‘Als kind wou ik met mijn handen en met patiënten werken. Mijn huidige job is de ideale combinatie van die twee. Ik werk als bandagist-orthesist-prothesist op de afdeling orthopedie in het UZA’, vertelt Lieven Marynissen. Intussen komt hij hier al elf jaar. ‘Ik werk eigenlijk voor een extern bedrijf dat de steunverbanden en korsetten voor het UZA maakt en levert. Want het zou niet evident zijn om in een ziekenhuis zelf in zo’n groot atelier en magazijn te voorzien.’
‘Ik ben een orthopedisch technicus, en dus geen arts’, legt Lieven uit. Hij werkt samen met artsen van verschillende diensten, met kinesisten, ergotherapeuten, sociaal assistenten enzovoort. ‘Vooral voor kinderorthopedie gaat het om een totaalpakket: per kind bekijken we met heel het team van artsen en zorgverleners wat de beste aanpak is. En we stemmen onze zorg op elkaar af.’
Altijd meer
Naast de (meestal korte) opvolging na een verstuiking of operatie, doet Lieven veel kinderorthopedie voor kinderen met een open rug, hersenletsels, spierziekten … ‘Sommige kinderen ken ik al sinds hun geboorte. Ik ben heel goed op de hoogte van hun situatie en volg hen regelmatig op. Dat schept een persoonlijke band. Die opvolging vind ik het leukste aan mijn job’, vertelt hij. ‘Ik merk wel dat het steeds intensiever wordt, want die kinderen blijven patiënt, maar intussen komen er nieuwe kinderen bij. Ik heb dus altijd meer werk, maar ik doe het enorm graag.’

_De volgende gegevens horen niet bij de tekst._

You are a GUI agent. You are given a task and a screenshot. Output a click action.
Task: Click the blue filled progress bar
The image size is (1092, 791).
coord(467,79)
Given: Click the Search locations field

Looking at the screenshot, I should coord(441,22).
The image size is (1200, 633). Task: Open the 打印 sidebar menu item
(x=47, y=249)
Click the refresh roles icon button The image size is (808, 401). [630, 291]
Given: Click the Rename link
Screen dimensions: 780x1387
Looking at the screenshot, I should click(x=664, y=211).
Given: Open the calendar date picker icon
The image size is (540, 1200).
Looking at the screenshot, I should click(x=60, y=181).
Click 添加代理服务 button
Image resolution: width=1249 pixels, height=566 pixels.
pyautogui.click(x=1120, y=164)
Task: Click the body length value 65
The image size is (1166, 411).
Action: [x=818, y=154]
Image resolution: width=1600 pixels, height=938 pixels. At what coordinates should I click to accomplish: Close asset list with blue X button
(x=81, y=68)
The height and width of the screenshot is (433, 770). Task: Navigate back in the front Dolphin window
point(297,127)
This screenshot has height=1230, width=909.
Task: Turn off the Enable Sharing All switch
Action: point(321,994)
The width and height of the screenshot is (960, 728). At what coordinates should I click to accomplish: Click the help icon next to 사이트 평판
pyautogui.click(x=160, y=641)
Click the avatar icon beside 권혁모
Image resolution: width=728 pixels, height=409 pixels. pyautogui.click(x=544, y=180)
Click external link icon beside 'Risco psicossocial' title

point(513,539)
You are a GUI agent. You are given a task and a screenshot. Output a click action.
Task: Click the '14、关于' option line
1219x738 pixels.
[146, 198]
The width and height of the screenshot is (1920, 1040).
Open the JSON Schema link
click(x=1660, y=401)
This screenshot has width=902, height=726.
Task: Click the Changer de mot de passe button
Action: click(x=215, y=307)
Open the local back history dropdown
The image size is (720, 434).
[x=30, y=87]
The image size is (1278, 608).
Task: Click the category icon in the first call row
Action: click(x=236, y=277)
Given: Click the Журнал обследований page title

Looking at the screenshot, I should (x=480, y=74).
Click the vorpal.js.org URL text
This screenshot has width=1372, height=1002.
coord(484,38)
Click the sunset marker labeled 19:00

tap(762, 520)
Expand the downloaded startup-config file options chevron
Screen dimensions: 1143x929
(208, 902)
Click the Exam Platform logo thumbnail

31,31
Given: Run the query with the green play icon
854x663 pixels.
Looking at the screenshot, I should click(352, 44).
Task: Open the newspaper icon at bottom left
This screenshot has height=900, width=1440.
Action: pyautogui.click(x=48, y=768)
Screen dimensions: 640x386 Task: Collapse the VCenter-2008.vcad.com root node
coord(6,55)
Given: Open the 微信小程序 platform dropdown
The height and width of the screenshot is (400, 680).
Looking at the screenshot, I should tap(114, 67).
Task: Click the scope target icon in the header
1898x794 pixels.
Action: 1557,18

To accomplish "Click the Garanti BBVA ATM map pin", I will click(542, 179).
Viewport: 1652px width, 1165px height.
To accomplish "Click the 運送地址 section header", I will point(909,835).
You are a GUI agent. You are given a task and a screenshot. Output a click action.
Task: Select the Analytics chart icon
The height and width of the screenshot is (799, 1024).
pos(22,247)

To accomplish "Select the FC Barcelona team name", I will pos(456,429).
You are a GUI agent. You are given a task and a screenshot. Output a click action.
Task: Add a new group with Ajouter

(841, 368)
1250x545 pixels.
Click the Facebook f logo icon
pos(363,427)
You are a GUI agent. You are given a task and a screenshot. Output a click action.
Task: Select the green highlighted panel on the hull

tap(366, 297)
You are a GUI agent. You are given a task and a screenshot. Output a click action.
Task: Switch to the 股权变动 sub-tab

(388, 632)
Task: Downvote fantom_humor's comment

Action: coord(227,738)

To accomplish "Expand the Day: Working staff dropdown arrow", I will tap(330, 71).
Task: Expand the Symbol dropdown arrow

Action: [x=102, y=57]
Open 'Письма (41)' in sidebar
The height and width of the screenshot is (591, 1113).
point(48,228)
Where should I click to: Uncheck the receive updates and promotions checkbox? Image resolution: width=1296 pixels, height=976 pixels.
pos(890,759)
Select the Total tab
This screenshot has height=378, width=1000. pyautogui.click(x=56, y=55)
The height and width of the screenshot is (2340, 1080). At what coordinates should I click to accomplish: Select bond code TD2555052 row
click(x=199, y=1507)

‘Woensdag en donderdag heb ik vrije consultatie in het UZA, en dan is de gang goed gevuld met wachtende patiënten. Op de andere dagen ga ik naar scholen en zorginstellingen. Veel van mijn kinderpatiëntjes uit het UZA zijn niet zo mobiel, dus is het makkelijker dat ik naar hen toe ga, in de plaats van omgekeerd. Bovendien zitten verschillende patiënten in dezelfde school en kan ik met één bezoek meerdere kinderen opvolgen. Maar eigenlijk staat mijn telefoon nooit stil. Iemand die net geopereerd is aan zijn kruisbanden, heeft snel een kniebrace nodig. Voor die dringende gevallen passeer ik ook in het ziekenhuis’, vertelt hij.
Persoonlijke aanpak
Is zijn job doorheen de jaren veranderd? ‘Jazeker. In de laatste twintig jaar heeft de orthopedie een enorme evolutie ondergaan. Er zijn nieuwe materialen en technieken voorhanden. Daardoor is het aanbod uitgebreid en kunnen we mensen almaar beter helpen. Bij elke patiënt kijk ik wat we aan zijn functionaliteit kunnen verbeteren. En zelfs bij hetzelfde probleem, zoals een beenamputatie, zullen we een bejaarde patiënt helemaal anders benaderen dan een jong en sportief persoon, omdat beiden andere prioriteiten hebben. Dat maakt mijn job zeer gevarieerd en boeiend.’